Author Diana Finlay Hendricks cites 66 interviews in her bibliography, including fellow musicians Marcia Ball, Joe Ely, and Bonnie Raitt to name just a few. The story unfolds with very direct, unadorned prose, not unlike the lyrics of a Delbert song. Including both the prologue and afterward, the book plays out in just 203 pages, making it a quick read. McClinton’s friend and instrumental force in his career, radio personality Don Imus, contributed the foreword. Here are a couple memorable lines: “When we have Delbert on Imus in the Morning, the crew loves Delbert. They love Delbert because he is not an asshole.” Later, Imus adds, “Delbert is a great songwriter, God gave him a voice and phrasing as good as anyone who has ever made a record. He is funny and smart and doesn’t make singing look like work. Or an exercise class.”

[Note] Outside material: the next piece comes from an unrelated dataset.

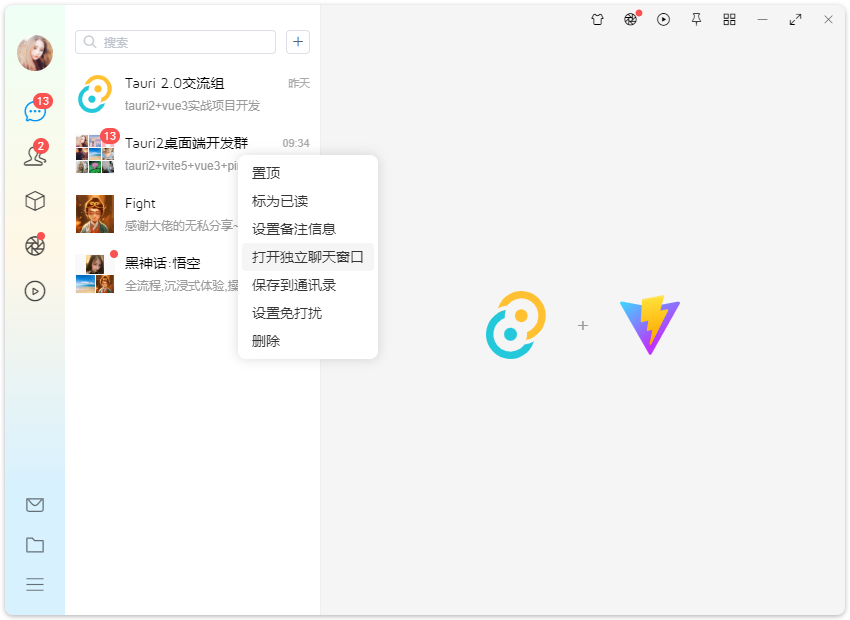Open the hamburger menu at sidebar bottom
850x620 pixels.
(x=35, y=584)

McClinton’s loyalty to bandmates, his confessions about his three marriages, his relationships with his children, and partnership with lifelong friends like the late Stephen Bruton and Gary Nicholson are all delivered straight up as his is passion for his life work. For example, Delbert talks about his struggling days in L.A. in the early ’70s, a period where he was lying to himself frequently. “I wasn’t a good husband. I wasn’t a good father. I was a pretty bad son…But I wasn’t lying when I told myself I had to this. I had to live in Los Angeles and make music and make these records. I had to do all I could in this music business. It was all I really knew how to do. It was survival. I rationalized it. For me to deny what I had to do was as futile as a tear in a glass eye. There was just no other way.”

Toward the end of the book, McClinton, his wife Wendy and partner Gary Turlington talk about the tremendous financial sacrifices and losses they took to get the now mega-successful Sandy Beach Cruise established. Yet, there’s an earlier passage that speaks volumes as well. During a time of financial struggle for Delbert and the entire band. Guitarist James Pennebaker had just learned that his electricity was about to be turned off. He relates Delbert’s response, “Delbert said, ‘What do you need for electricity?’ I told him we would figure it out. He asked me again. I told him. He walked out of the bathroom and came back with an envelope, handing me twice what I needed, plus my pay for the gig.”

The book is filled with little nuggets like this. You’ll learn about how the music of Texas is unique unto itself and how McClinton unbelievably was at some of the key stages not only of music but of historical events in the sixties. But, mostly, in just a few hours, you’ll gain insights into Delbert’s remarkable character.